Task to carry out —
What is wanted is an exact copy of all the entries.
'''
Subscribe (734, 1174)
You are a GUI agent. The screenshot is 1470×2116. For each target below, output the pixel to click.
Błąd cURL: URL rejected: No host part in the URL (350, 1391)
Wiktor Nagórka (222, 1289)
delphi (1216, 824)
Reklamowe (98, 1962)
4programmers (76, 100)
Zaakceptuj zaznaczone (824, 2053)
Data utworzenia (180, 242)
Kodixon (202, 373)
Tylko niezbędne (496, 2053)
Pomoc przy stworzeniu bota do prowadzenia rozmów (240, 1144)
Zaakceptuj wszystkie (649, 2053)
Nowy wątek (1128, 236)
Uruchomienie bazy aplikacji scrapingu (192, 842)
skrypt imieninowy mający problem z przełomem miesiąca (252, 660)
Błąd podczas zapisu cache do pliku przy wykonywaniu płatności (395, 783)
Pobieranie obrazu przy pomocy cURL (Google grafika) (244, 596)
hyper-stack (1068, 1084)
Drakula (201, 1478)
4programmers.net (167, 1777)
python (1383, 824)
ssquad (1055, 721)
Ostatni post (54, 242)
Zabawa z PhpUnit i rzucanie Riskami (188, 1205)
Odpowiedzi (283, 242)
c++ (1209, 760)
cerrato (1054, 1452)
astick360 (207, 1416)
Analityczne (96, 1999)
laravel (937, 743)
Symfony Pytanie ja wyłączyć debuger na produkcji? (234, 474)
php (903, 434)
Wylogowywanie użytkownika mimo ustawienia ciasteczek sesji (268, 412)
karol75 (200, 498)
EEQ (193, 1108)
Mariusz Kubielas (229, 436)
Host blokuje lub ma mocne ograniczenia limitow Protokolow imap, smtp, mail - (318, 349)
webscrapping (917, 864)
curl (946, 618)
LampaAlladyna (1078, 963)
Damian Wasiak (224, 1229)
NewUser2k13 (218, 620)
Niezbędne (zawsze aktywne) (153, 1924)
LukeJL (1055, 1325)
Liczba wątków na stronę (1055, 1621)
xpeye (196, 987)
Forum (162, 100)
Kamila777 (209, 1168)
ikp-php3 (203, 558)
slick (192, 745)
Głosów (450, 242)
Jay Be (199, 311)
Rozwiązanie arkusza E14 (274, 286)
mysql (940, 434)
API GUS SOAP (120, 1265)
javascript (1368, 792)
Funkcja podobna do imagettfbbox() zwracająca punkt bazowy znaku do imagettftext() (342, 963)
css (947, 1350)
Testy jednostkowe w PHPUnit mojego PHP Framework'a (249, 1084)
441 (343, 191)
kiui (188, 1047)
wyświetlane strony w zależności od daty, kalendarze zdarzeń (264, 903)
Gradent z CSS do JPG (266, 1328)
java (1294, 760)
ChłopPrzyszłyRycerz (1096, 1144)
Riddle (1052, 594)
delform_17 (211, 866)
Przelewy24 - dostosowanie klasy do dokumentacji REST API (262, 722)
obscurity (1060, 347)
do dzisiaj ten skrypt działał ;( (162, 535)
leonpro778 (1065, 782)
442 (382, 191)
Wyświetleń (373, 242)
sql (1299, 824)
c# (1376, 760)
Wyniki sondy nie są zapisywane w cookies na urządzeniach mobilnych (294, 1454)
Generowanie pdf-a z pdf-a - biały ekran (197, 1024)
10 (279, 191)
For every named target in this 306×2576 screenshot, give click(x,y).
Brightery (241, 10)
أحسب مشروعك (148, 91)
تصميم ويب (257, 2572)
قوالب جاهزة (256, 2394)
'''
Output —
Subscribe (734, 1174)
You are a GUI agent. The screenshot is 1470×2116. For each target below, output the pixel to click.
Błąd cURL: URL rejected: No host part in the URL (350, 1391)
Wiktor Nagórka (222, 1289)
delphi (1216, 824)
Reklamowe (98, 1962)
4programmers (76, 100)
Zaakceptuj zaznaczone (824, 2053)
Data utworzenia (180, 242)
Kodixon (202, 373)
Tylko niezbędne (496, 2053)
Pomoc przy stworzeniu bota do prowadzenia rozmów (240, 1144)
Zaakceptuj wszystkie (649, 2053)
Nowy wątek (1128, 236)
Uruchomienie bazy aplikacji scrapingu (192, 842)
skrypt imieninowy mający problem z przełomem miesiąca (252, 660)
Błąd podczas zapisu cache do pliku przy wykonywaniu płatności (395, 783)
Pobieranie obrazu przy pomocy cURL (Google grafika) (244, 596)
hyper-stack (1068, 1084)
Drakula (201, 1478)
4programmers.net (167, 1777)
python (1383, 824)
ssquad (1055, 721)
Ostatni post (54, 242)
Zabawa z PhpUnit i rzucanie Riskami (188, 1205)
Odpowiedzi (283, 242)
c++ (1209, 760)
cerrato (1054, 1452)
astick360 (207, 1416)
Analityczne (96, 1999)
laravel (937, 743)
Symfony Pytanie ja wyłączyć debuger na produkcji? (234, 474)
php (903, 434)
Wylogowywanie użytkownika mimo ustawienia ciasteczek sesji (268, 412)
karol75 (200, 498)
EEQ (193, 1108)
Mariusz Kubielas (229, 436)
Host blokuje lub ma mocne ograniczenia limitow Protokolow imap, smtp, mail - (318, 349)
webscrapping (917, 864)
curl (946, 618)
LampaAlladyna (1078, 963)
Damian Wasiak (224, 1229)
NewUser2k13 (218, 620)
Niezbędne (zawsze aktywne) (153, 1924)
LukeJL (1055, 1325)
Liczba wątków na stronę (1055, 1621)
xpeye (196, 987)
Forum (162, 100)
Kamila777 (209, 1168)
ikp-php3 (203, 558)
slick (192, 745)
Głosów (450, 242)
Jay Be (199, 311)
Rozwiązanie arkusza E14 (274, 286)
mysql (940, 434)
API GUS SOAP (120, 1265)
javascript (1368, 792)
Funkcja podobna do imagettfbbox() zwracająca punkt bazowy znaku do imagettftext() (342, 963)
css (947, 1350)
Testy jednostkowe w PHPUnit mojego PHP Framework'a (249, 1084)
441 (343, 191)
kiui (188, 1047)
wyświetlane strony w zależności od daty, kalendarze zdarzeń (264, 903)
Gradent z CSS do JPG (266, 1328)
java (1294, 760)
ChłopPrzyszłyRycerz (1096, 1144)
Riddle (1052, 594)
delform_17 (211, 866)
Przelewy24 - dostosowanie klasy do dokumentacji REST API (262, 722)
obscurity (1060, 347)
do dzisiaj ten skrypt działał ;( (162, 535)
leonpro778 (1065, 782)
442 (382, 191)
Wyświetleń (373, 242)
sql (1299, 824)
c# (1376, 760)
Wyniki sondy nie są zapisywane w cookies na urządzeniach mobilnych (294, 1454)
Generowanie pdf-a z pdf-a - biały ekran (197, 1024)
10 (279, 191)
For every named target in this 306×2576 screenshot, give click(x,y).
Brightery (241, 10)
أحسب مشروعك (148, 91)
تصميم ويب (257, 2572)
قوالب جاهزة (256, 2394)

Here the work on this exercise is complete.